# WHAT IS ASKED
Count how many lines of the records below contain the string "height", treating uppercase and lowercase as different, and reply with only that number.

━━ AVAILABLE RECORDS

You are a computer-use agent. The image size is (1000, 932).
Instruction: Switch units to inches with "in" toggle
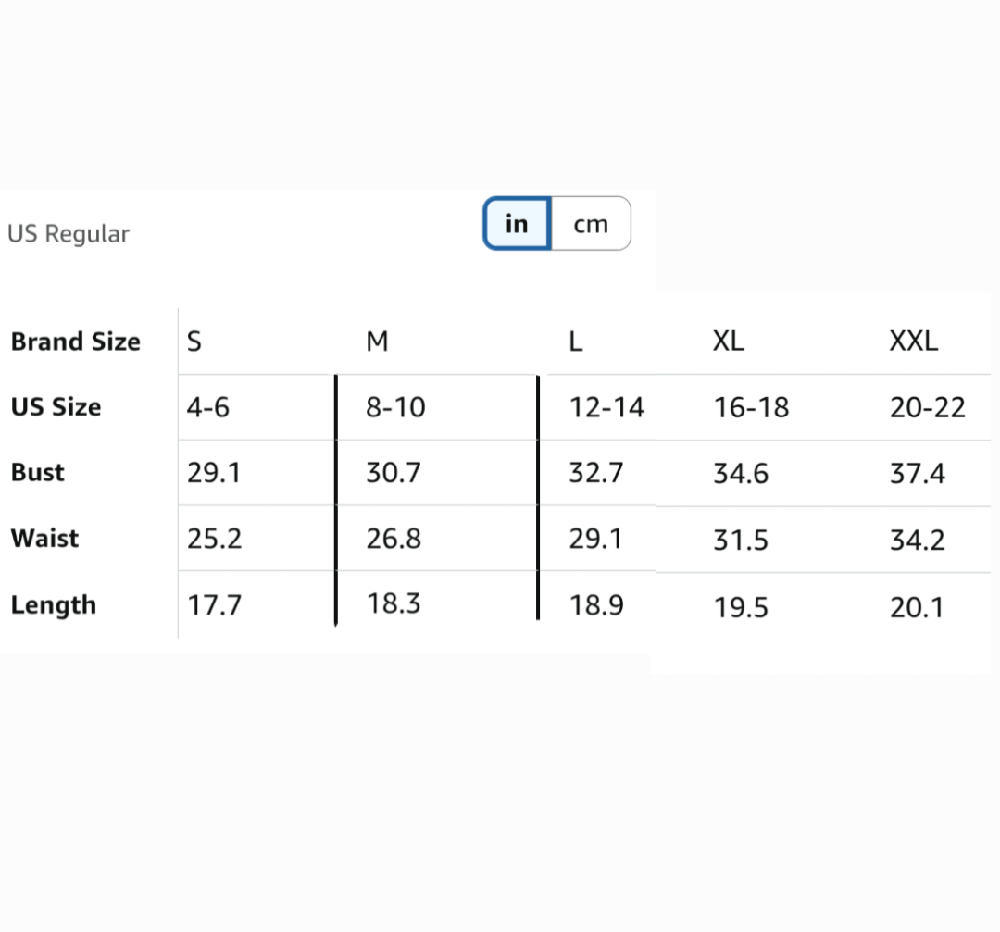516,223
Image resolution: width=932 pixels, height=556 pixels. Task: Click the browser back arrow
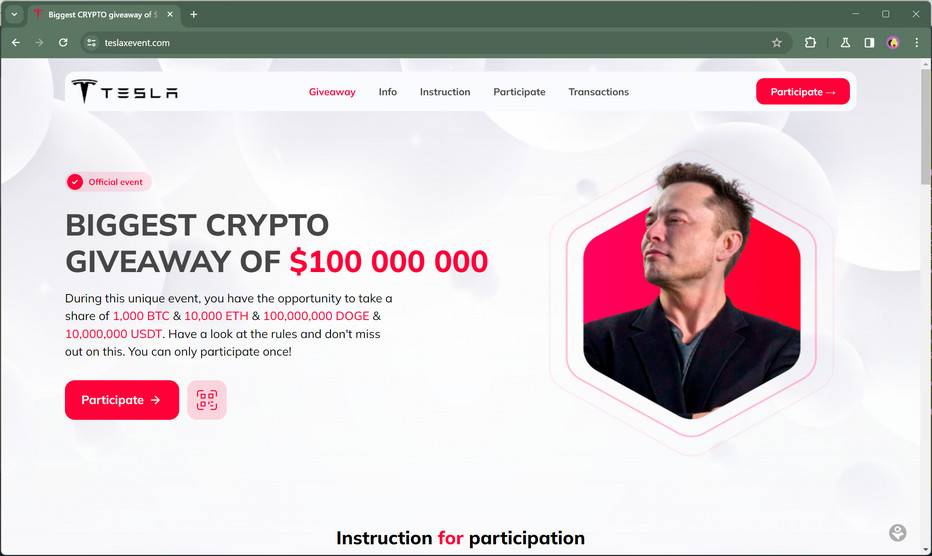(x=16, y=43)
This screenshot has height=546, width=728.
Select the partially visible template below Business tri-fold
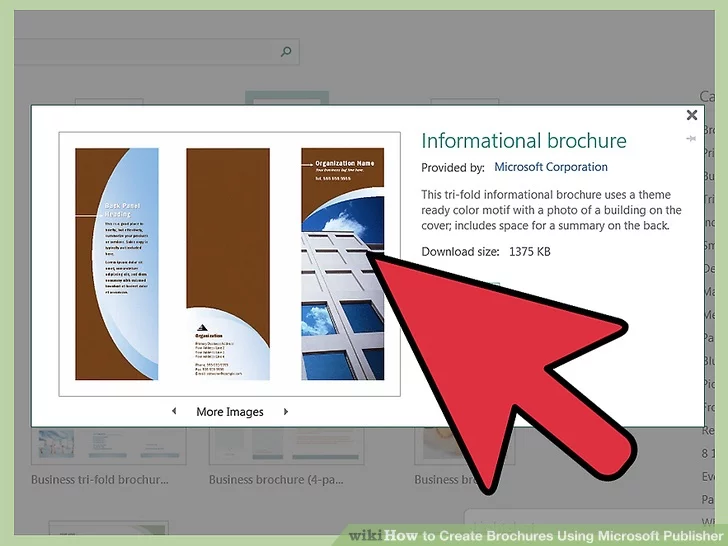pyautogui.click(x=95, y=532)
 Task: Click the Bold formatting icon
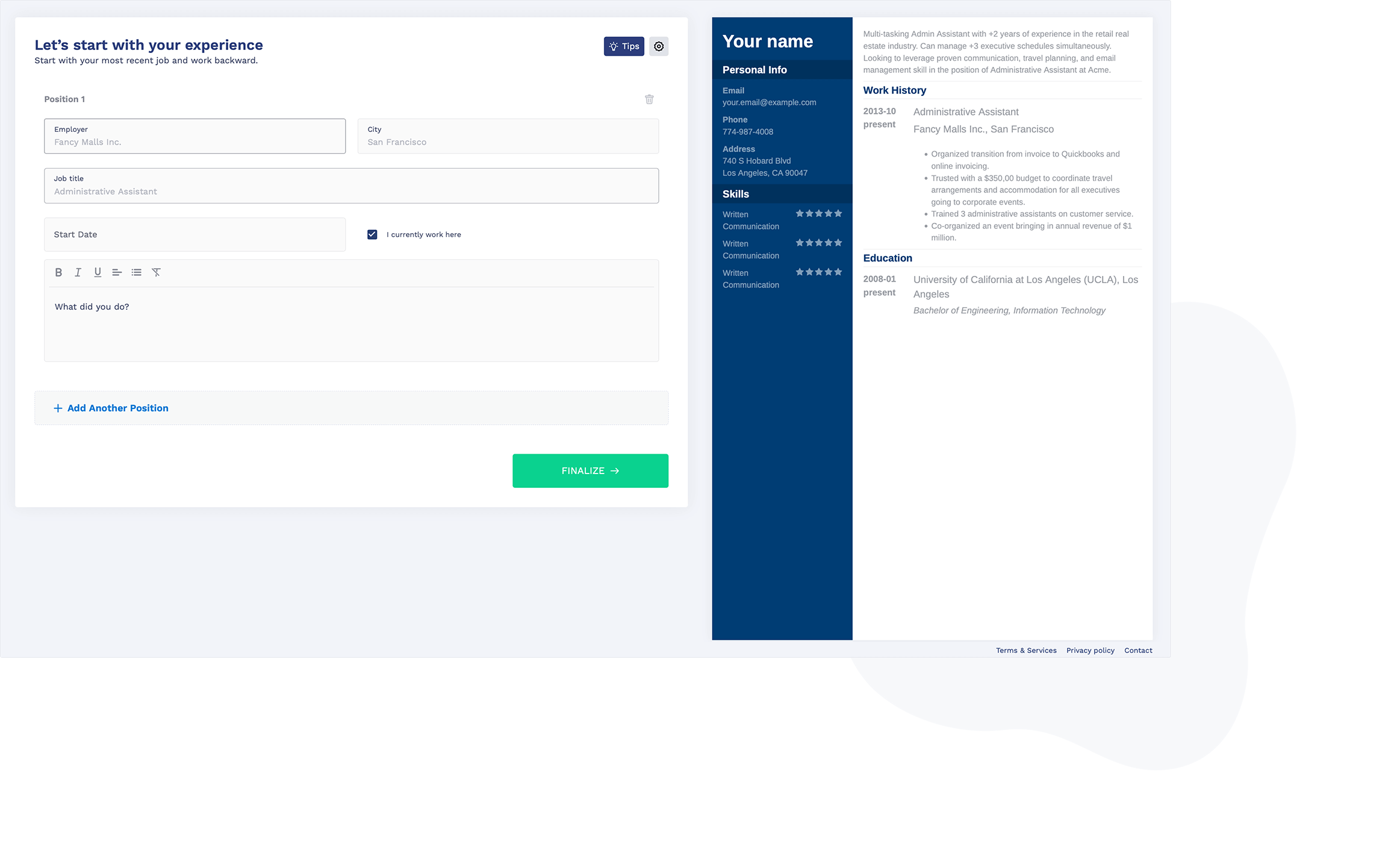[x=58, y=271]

━━━━
━━ AVAILABLE RECORDS

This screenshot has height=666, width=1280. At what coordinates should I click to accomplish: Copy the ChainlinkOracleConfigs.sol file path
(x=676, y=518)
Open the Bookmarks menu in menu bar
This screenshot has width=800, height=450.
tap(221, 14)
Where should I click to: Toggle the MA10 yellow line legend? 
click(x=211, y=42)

━━━━

# REPLY
4